The entry into the hashtable might have the fields: (string kmer, int familyCount, int backgroundCount, long score). Note: The Java hashtable uses rehashing, so the table size will automatically be expanded as needed. However since you may have as many as 3000 entries, you could use new Hashtable(6000) to initialize the hashtable with size 6000.
c) computing the number of times kmers in the family occur in the background (use the same hashtable). Processing this file is a a little different. For each kmer in the file, check to see if it occurs in the hashtable. If it isn't there you don't care. Otherwise you update the background count.
d) computing unusualness and sorting the kmers by this value. Luckily hashtables have enumerators and Hashmaps have iterators associated with them. Now you go thru the hashtable and enter the best scoring kmers into your cache (sorted, bounded) from a previous assignment. It is not necessary to use a cache.
e) finally you print out ( to the console) the top 20 kmers from your cache with kmersize of 6 (minor step) Instead of using your cache class, you may use TreeSet from the collections package. Actually you should print out the entry associated with each of these kmers. So the output would look something like:
Kmer # of times in family # of times in background Score
aaaaaa 13 121 ... (not the real answer)
etc.
++++++++++++++++++ Code to follow ++++++++++++
Here is the code that will concatenate all the upstream regions into a single string. If you write this with s
+= br.readLine() you will have a huge (unacceptable) cost overhead. Instead (and in fact better) you could just
read in and process each upstream region. This code has worked for me, but no guarantees that it is errorfree.

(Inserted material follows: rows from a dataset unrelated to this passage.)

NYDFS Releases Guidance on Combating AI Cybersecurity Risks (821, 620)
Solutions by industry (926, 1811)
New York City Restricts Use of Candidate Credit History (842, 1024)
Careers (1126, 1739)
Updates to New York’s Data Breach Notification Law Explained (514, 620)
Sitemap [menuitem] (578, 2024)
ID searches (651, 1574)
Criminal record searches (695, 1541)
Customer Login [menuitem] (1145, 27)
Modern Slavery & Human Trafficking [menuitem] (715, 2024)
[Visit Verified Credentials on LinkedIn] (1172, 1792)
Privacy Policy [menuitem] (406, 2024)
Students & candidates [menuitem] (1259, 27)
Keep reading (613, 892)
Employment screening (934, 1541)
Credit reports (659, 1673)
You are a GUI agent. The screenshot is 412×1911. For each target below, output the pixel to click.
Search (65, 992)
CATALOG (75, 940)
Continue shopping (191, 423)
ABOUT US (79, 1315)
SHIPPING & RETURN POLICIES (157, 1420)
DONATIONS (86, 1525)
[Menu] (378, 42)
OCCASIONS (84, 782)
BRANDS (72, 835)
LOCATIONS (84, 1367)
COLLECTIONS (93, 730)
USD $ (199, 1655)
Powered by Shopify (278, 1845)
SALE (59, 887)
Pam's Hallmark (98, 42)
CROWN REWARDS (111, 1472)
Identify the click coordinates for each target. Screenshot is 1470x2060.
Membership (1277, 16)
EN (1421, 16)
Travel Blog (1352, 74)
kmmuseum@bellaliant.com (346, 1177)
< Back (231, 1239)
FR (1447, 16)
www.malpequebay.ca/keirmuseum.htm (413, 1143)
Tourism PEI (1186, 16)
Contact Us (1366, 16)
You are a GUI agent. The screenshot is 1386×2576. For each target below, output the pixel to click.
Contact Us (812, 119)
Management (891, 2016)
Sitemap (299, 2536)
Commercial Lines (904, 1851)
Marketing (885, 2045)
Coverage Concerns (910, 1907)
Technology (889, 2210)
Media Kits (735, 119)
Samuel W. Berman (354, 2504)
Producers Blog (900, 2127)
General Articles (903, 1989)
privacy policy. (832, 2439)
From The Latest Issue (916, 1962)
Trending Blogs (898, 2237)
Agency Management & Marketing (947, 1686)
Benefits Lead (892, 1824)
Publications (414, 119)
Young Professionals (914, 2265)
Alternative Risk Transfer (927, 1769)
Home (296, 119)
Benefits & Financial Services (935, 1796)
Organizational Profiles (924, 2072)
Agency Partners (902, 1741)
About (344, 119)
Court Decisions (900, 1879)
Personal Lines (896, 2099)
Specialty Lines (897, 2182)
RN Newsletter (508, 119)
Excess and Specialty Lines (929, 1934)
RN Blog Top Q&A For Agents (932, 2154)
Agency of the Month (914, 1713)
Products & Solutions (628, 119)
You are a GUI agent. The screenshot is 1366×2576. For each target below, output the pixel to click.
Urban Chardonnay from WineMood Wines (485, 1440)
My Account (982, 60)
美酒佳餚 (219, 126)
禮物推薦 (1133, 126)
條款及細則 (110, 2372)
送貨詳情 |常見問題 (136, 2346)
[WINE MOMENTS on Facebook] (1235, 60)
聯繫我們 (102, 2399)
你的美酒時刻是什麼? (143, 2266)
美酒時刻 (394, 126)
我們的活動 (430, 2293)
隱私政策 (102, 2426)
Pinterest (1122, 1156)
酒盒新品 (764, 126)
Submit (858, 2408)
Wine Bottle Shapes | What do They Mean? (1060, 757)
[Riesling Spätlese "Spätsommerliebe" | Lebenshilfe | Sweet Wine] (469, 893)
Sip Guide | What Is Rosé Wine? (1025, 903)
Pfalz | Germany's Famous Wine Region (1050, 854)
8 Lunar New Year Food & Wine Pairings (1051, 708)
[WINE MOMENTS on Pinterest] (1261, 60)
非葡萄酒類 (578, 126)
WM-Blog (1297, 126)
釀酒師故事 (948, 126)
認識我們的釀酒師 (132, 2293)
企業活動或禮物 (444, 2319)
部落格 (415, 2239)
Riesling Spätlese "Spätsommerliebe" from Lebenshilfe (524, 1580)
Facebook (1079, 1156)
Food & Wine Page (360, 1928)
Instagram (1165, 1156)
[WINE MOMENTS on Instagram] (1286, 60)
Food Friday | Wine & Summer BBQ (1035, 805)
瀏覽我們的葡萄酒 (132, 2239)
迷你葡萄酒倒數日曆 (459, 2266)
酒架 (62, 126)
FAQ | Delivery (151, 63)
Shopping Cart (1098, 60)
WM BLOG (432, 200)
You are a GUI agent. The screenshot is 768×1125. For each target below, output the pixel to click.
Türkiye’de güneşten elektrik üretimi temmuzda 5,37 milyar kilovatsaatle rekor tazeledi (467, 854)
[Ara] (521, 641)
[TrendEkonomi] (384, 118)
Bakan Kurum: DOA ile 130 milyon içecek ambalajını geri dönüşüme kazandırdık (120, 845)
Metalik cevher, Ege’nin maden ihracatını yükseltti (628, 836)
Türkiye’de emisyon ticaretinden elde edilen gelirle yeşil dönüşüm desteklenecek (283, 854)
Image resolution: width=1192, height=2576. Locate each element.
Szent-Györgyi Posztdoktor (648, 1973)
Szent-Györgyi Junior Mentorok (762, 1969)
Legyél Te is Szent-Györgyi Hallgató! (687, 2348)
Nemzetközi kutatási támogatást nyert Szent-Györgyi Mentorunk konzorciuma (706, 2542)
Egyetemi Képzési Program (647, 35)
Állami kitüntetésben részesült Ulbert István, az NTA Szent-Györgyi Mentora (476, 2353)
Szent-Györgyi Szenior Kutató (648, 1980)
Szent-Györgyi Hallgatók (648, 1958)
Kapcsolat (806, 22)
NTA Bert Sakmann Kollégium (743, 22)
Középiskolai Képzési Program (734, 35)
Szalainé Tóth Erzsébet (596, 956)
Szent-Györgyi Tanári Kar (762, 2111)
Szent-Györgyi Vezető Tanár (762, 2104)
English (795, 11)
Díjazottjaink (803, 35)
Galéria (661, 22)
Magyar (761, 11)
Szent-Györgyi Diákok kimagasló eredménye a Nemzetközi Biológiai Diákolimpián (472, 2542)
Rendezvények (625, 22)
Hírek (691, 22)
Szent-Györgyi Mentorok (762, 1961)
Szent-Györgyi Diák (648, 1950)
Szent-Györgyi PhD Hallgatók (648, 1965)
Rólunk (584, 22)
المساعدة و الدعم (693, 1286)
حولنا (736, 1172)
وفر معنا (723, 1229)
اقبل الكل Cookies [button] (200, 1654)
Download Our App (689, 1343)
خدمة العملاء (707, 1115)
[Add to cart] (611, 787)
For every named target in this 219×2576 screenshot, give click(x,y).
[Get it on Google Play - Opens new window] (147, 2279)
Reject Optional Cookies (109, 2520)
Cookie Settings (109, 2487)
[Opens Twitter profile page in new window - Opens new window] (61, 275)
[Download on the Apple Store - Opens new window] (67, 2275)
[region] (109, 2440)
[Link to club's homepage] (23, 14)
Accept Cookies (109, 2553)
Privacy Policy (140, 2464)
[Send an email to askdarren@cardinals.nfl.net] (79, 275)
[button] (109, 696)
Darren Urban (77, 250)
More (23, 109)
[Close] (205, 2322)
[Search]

Students have used it without problems. Complaints/improvements welcomed.
import java.io.*;
class FastaReader
{
String data;
FastaReader(String fileName)
{
try
{
File file = new File(fileName);
BufferedReader bf = new BufferedReader( new FileReader (file));
StringBuffer sbuf = new StringBuffer((int)file.length());
String line = bf.readLine();
while (line != null)
{
if (line.charAt(0) != '>')
sbuf.append(line);
line = bf.readLine();
}
data = new String(sbuf);
bf.close();
}
catch(IOException e)
{
System.out.println("bad file or something");
}
String getData()
{
return data;
}
}
Homework 4: Comparison of Sorting Routines (Last homework!)
Note: As always form a work plan. If you implement one sorting routine and the driver, you will have a good estimate for thw work involved.
Use Random r= new Random(0) for constructing the random number generator. Using this r, construct 4 test arrays of size 1000, 2000, 4000 and 8000 filling them using r.nextInt(). You will implement four sorting algorithms and time their performance on each array. The four sorting algorithms are: BubbleSort, Mergesort, HeapSort, and QuickSort. However the text code is for arrays of objects and you will be sorting an array of integers. The text code provides a strong outline for the code, but you should be able to greatly simplify it. Or you can write your own code for the algorithms.. Verify the O-notation formula for the running time of each algorithm by creating the following table for each algorithm where n is the number of data items. Use this data to estimate the constant in the O-notation for the running time, i.e instead of saying O(n^2) say 23.5*n^2.
BubbleSort time/1k time/2k time/4k time/8k meaning the running time for to sort 1k, 2k, 4k and 8k entries divided by the size of the array.
time/klogk time/2klog(2k) time/4klog(4k) time/8klog*8k)
time/k^2 time /4k^2 time/(16k^2) time/64k^2
If some row has an approximately constant value, then you can hypothesize that the running is time is that constant*(appropriate polynomial).
output: For each algorithm, a table of its performance.
Also (in the document of the code) the precise polynomial you estimate for the running time of each algorithm.
Besides the Driver program, this programshould have the obvious 4 classes, one for each sorting routine. It may be convenient to have additional, auxiliary classes for the sorting routines or for measuring performance.